• Excerpted passage:
Bug #12691
closedCSV performance problem on large files that are misformatted (unclosed quoted field)
Description
If you have a large file which has an unclosed quoted field in it, the amount of time it takes for the CSV parser to determine that error increases worse-than-exponentially. My example tests -
60k records - takes 50 seconds to determine 'unclosed quoted field'
120k records - takes 2m45s
240k records - just under 10 minutes
That was from real data that I was running against.
I've attached a simple test.rb script that shows the issue.
The filesize limits prevent me from attaching some sanitzed test files, but I can show how to generate them easily enough.
I start with a file I call "bad_start.csv" -
element_one,element_two,element_three
This,is,"a bad start
Then I can generate poorly-performing files as follows:
yes "This is a very long line that should take up a lot of space in the CSV parser and keep things really complicated to make this a better test" |head -n 65535 > 64kblah.txt
cat bad_start.csv 64kblah.txt > bad_64k_blah.txt
And that would be a 64k 'bad' file, which I can then test/time as follows:
time ./test.rb bad_64k_blah.txt 
"Working with file: bad_64k_blah.txt"

• Given instruction:
According to the bug report, how long does the CSV parser take to report the unclosed quoted field in a file of 120k records? The lines after this note are separate material with no connection to the bug report.

Entries on finding words and elements
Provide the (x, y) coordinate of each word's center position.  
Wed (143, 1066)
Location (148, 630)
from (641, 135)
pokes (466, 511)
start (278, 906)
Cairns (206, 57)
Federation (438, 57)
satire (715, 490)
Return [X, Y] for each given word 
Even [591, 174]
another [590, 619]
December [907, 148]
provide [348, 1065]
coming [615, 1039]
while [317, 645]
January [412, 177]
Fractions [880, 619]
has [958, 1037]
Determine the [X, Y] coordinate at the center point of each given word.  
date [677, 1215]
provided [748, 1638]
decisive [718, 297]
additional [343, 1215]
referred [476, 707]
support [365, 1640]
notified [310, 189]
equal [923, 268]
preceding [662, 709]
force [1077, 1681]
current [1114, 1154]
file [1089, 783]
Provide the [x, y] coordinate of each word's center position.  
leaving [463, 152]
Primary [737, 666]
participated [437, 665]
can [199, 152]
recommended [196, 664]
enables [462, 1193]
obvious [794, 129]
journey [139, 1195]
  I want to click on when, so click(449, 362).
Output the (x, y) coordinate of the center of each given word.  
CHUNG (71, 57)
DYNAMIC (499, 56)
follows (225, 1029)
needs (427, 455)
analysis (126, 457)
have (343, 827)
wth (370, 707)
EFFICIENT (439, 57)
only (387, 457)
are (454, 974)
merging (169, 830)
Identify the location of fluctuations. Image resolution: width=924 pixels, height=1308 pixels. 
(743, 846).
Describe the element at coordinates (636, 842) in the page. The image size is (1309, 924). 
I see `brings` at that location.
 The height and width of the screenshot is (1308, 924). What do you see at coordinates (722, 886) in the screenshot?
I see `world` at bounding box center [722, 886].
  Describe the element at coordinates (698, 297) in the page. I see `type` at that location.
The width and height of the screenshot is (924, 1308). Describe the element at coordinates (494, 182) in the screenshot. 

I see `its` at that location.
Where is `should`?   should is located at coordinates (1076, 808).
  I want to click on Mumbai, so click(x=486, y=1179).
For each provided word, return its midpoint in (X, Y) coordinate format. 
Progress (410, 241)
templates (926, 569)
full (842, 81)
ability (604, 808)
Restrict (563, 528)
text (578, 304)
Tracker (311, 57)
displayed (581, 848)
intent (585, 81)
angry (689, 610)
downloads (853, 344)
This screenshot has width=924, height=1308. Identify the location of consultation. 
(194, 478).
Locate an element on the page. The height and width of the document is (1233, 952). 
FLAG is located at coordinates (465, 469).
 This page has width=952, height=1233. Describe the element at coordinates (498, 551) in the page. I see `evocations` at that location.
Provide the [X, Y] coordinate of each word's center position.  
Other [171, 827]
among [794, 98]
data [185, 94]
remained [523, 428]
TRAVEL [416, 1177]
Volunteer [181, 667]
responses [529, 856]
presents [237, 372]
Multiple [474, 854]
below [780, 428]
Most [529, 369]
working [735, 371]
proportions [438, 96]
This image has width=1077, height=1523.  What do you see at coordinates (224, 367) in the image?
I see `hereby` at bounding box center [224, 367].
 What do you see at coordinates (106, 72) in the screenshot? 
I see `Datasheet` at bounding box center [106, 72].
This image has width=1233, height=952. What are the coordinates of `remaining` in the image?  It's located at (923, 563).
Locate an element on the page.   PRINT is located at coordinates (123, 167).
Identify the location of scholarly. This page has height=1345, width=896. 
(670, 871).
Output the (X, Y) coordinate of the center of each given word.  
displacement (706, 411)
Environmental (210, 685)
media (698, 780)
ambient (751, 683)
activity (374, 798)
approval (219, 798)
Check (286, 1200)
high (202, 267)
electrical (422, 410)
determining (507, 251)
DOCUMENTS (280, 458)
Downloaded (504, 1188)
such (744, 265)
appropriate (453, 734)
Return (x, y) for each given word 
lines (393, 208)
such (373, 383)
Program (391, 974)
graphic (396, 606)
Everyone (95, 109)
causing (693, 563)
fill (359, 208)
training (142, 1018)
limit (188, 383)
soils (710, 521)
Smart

• Response:
It takes 2m45s.